Why you should develop a blog and target a niche industry

When you have a burning question to one of life’s problems there are three ways to find the answer.

You can ask your folks and your family, which is great because they are probably good people and you should engage in discussions with them.

You could ask your friends because they are probably nice people too and they might know stuff you don’t.

Or you could go online and ask a blogger.

In today’s online media savvy world, the third source people look to after family and friends is a blogger who has a blog targeting to a specific market.

When people speak of asking ‘Dr Google’ a question it is in fact hundreds of thousands of bloggers who will provide the answer.

Google is an online directory where you can literally, without a word of a lie, find out anything you want.

If you have something to share with the world, then you need to create your own blog.

Lots of blogs are started each minute – yours should be one of them.

According to WordPress, they welcome 50,000 new bloggers a day! – A Day! And, that’s just WordPress. There are hundreds of other platforms available. The numbers are astonishing.

Now, if you are a seasoned blogger and you’ve been at it for a while (let’s say more than a week), then you’ll know it isn’t as easy as it sounds.

Many new blogs fail because it, like everything good in life, is hard work – soufflés, crocheting and growing an awesome beard.

However, you shouldn’t let that stop you.

Why many fail is because they don’t understand who their audience or market is.

These are people who ‘get you’.

They want to hear what you have to say and they want to learn from you.

This is not everyone in the world. In fact, it may be just a select few.

If you want to begin blogging you need to know who these lovely people are: where they live, how much they earn, how long they stayed in school, what they had for breakfast, and … well, you get the picture.

Many bloggers think their ideas, products and services are so stupendously spectacular that everyone will want to know about them.

This might be true, but with all those new blogs starting each day it is going to be quite tricky to be heard.

What you need is to target a niche market.

These are a specific group of people who might be small in number, but who are going to be more interested in what you have to say because you are going to speak directly to them.

Imagine paying for an expensive advertising campaign where your product was promoted at railway stations.

It might be seen by thousands of people a day, but of those people, who is really going to be interested in buying it?

You’ll notice that large companies use advertising campaigns which target specific niche markets.

Think about the product, Nivea skin care for men.

The ads target young men who care about their appearance; probably in their mid to late twenties, maybe their early thirties.

Older men, traditionally, think that men who use moisturizer are sissies. Their sons are Nivea’s target market.

These young men are fit and probably have professional jobs. (Not many truck drivers care about their softness of their skin.)

However, as girly as moisturizer might seem, Nivea use very blokey talk in their advertising copy.

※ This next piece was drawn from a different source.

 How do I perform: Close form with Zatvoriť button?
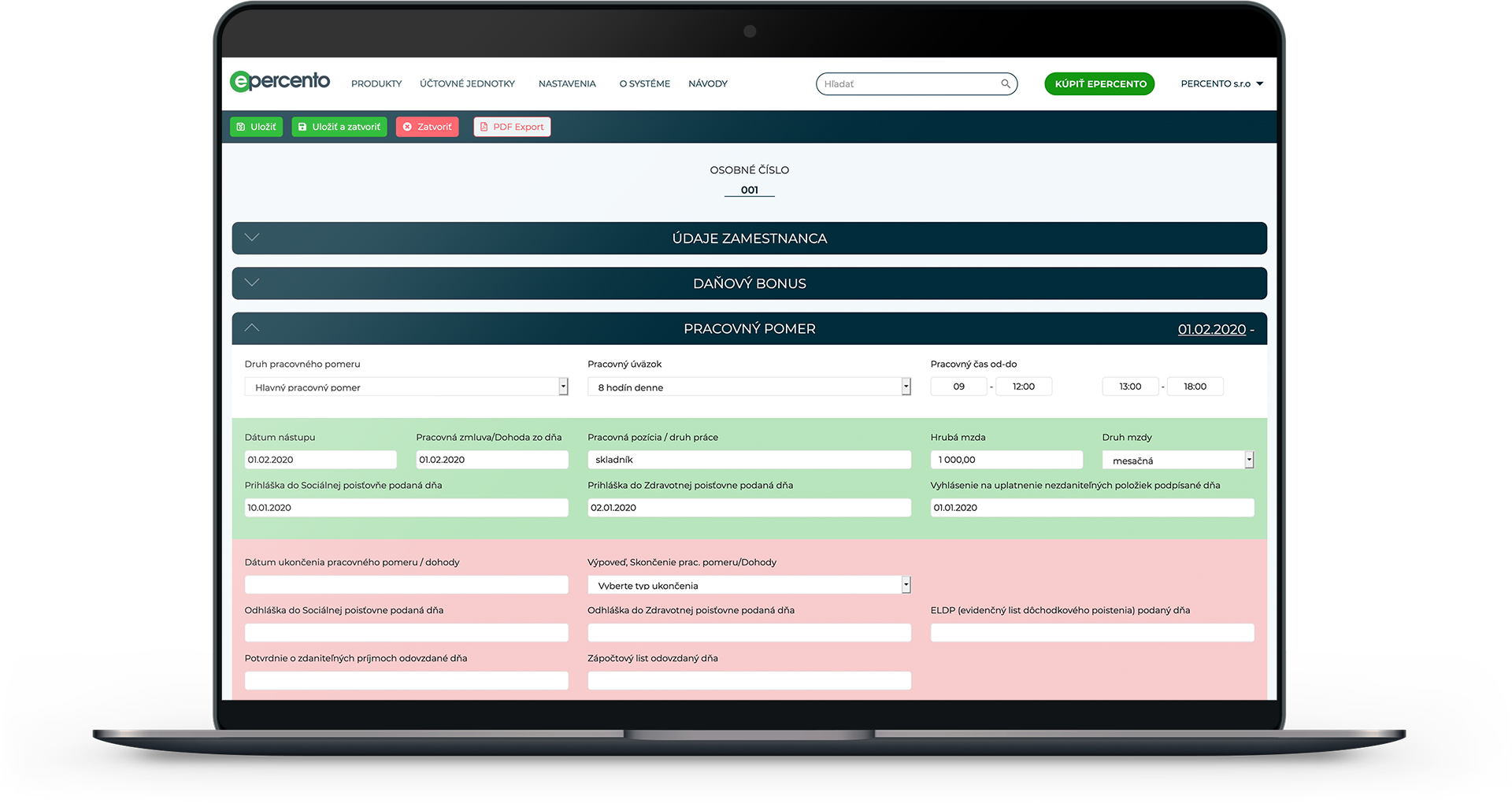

Nivea Active Age Moisturizer:

  • Reduces the appearance of wrinkles and firms the skin
  • Improves the skin’s elasticity
  • Helps protect your skin’s DNA from external influences
  • The innovative formula contains skin’s own Creatine, cell active Folic Acid and special UVA & UVB Filters; which increase surface skin cell renewal and protect the DNA against future damage.
  • Skin Compatibility Dermatologically Approved

Words and phrases like ‘firms’, ‘external influences’, ‘protect the DNA’ and ‘skin compatibility dermatologically approved’ have lots of consonants and are hard sounding, and manly.

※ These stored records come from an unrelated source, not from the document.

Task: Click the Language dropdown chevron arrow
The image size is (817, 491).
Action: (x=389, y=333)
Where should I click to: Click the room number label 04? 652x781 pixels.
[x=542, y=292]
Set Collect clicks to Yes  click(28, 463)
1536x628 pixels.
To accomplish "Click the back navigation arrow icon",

The real message is: “This is not stuff for chicks, despite what your dad says!”

We all know that Nivea has a wide range of products, but each one is targeted at a specific, particular group.

So, where is your niche market? They are sitting and waiting for you to deliver.

Make a list of who they are and where they are likely to hang out online.

For example, women 40 years plus love Pinterest.

Young, groovy people love with iPhones love Instagram.

Next you have to blog to this market by finding out what words and language you use.

A quick poke and a prod around Google will reveal everything you need to know about your niche market.

Make sure your blog posts are between 200 and 300 words and always include a captioned image.

You will need to blog very regularly for at least six months before Google recognizes your blog as something of worth and starts sending people to it.

Don’t despair.

Perseverance and patience will pay off.

If you establish a blog and target a very specific niche market you will become recognised as a top influencer in your market.